From the highlands of Papua to exile in England, Benny Wenda is a leader of his people

A man on a mission
By Jennifer Robinson

Benny was detained in Abepura prison during his trial in 2002

As a young child in the 1970s, Benny Wenda’s world was his village in the remote highlands of West Papua. Life consisted of tending gardens with his mother among the Lani people who, he says, ‘lived at peace with nature in the mountains’. In 1977 that life changed dramatically.

That year, the military appeared in his village. Now, every morning on the way to their gardens, Benny and his mother and aunties would be stopped and checked by Indonesian soldiers. Often the soldiers would force the women to wash themselves in the river before brutally raping them in front of their children. Many young women, including three of Benny’s aunties, died in the jungle from the trauma and injuries inflicted during these attacks, which often involved genital mutilation. Every day Papuan women had to report to the military post to provide food from their gardens, and to clean and cook for the soldiers. Violence, racism and enforced subservience became part of daily routine.

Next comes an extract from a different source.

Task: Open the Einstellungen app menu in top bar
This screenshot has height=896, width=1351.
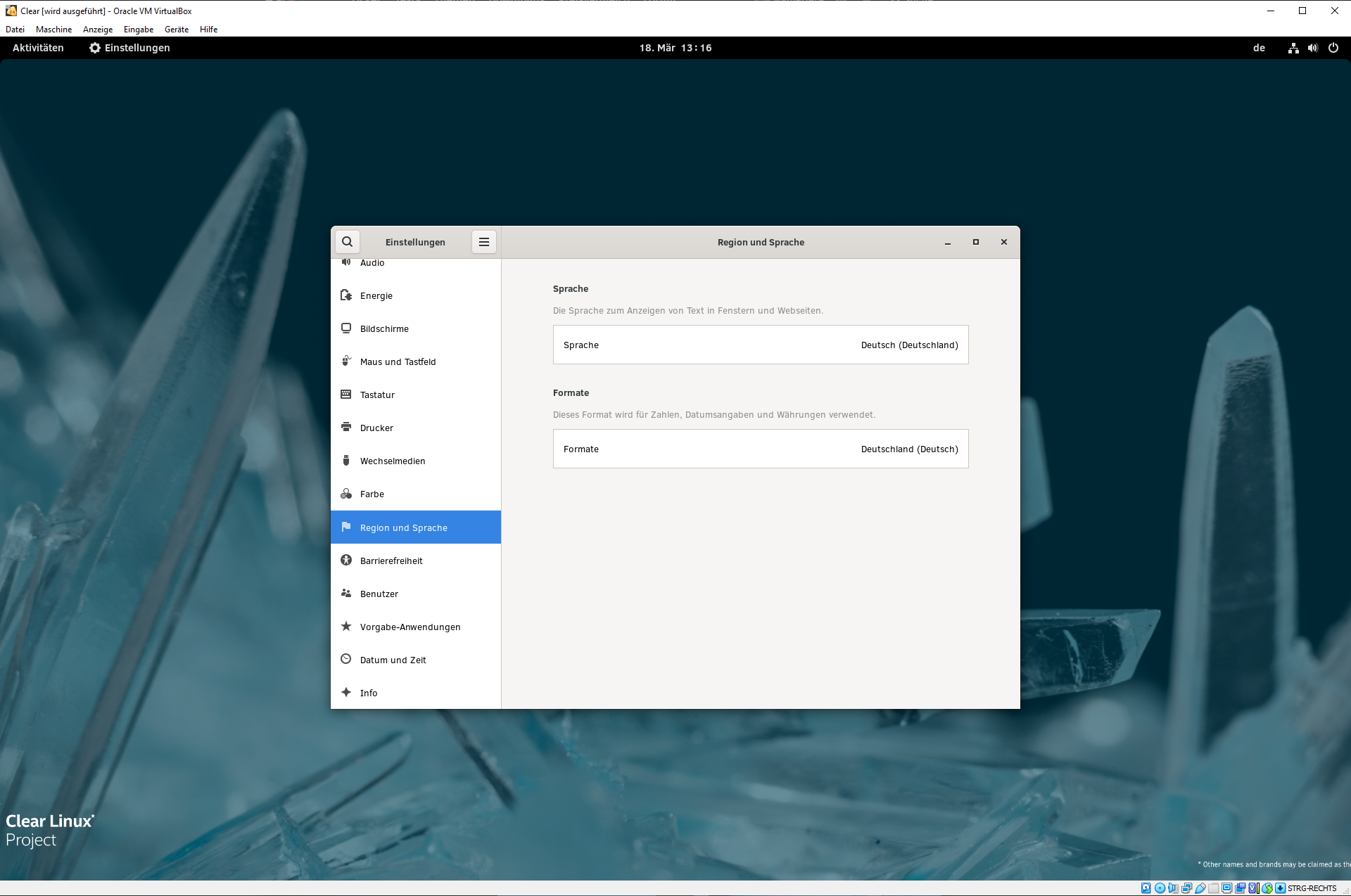Action: click(129, 48)
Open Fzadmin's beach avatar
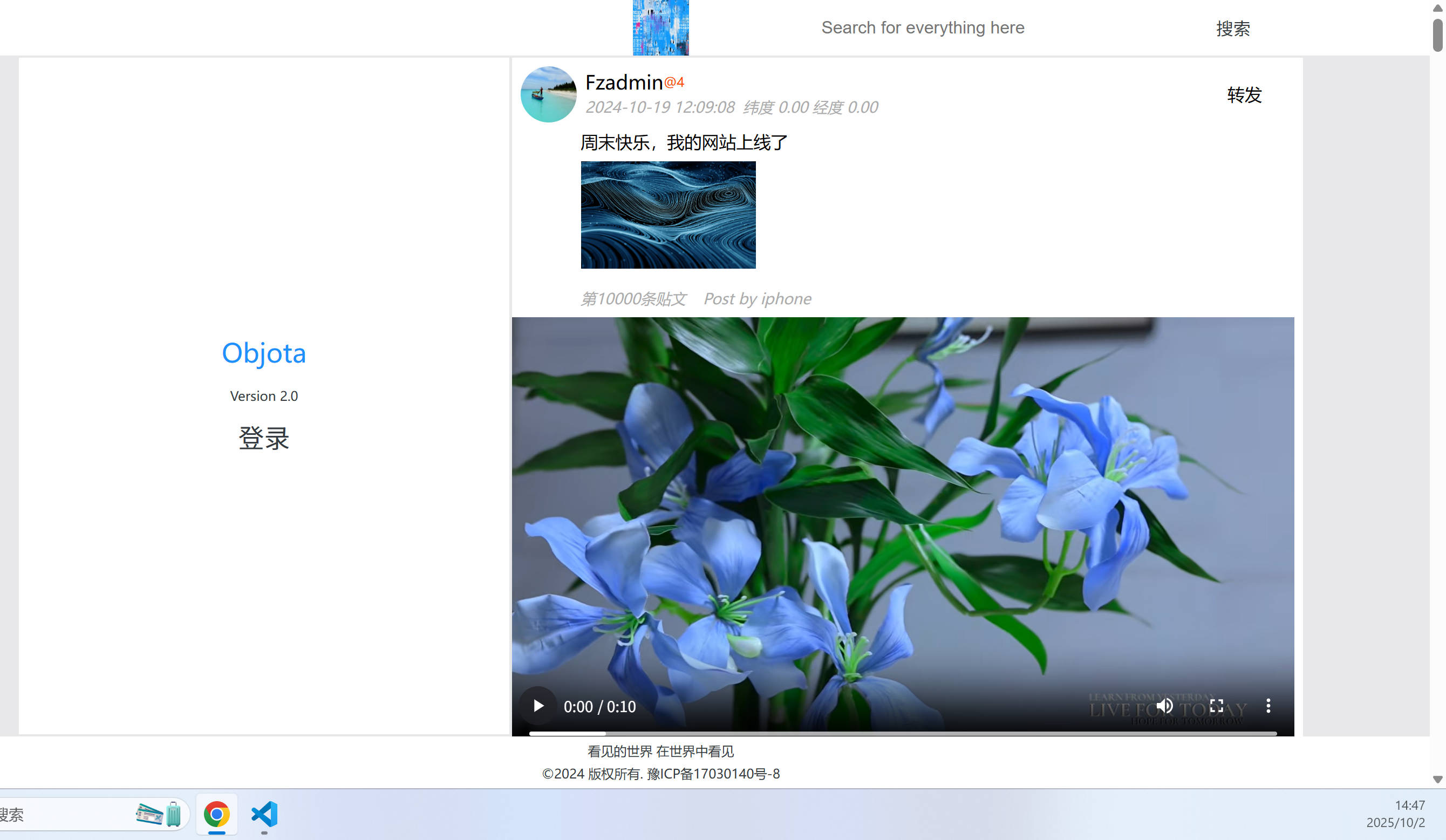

‘I asked myself ‘why?’ Who are these people? And why do they do this to us? Why do they kill my people? Why do they rape my aunties?’

Later that year, and in response to military violence towards Papuans, 15,000 Lani people rebelled. In retaliation, Indonesian military aircraft bombed many Lani villages in the highlands, including Benny’s village. Benny remembers an attack where their huts and crops were burned and many of his family were killed or injured. Benny too suffered in the attack: his leg was badly injured and left untreated because his family was forced to flee into hiding in the jungle, leaving him with one leg significantly shorter than the other and an awkward limp. More than twenty years later the scars, the pain and the difficulty in walking remain.

Childhood in the jungle

Benny and Maria Wenda with their young children regularly organise
and take part in protests at the Indonesian Embassy in London. Here at a protest in 2008 Dominic Brown

Between 1977 and 1983 Benny and his family, along with thousands of other highlanders, lived in hiding in the jungle. Life was hard. Food and shelter were scarce, and the weak struggled to survive the harsh conditions.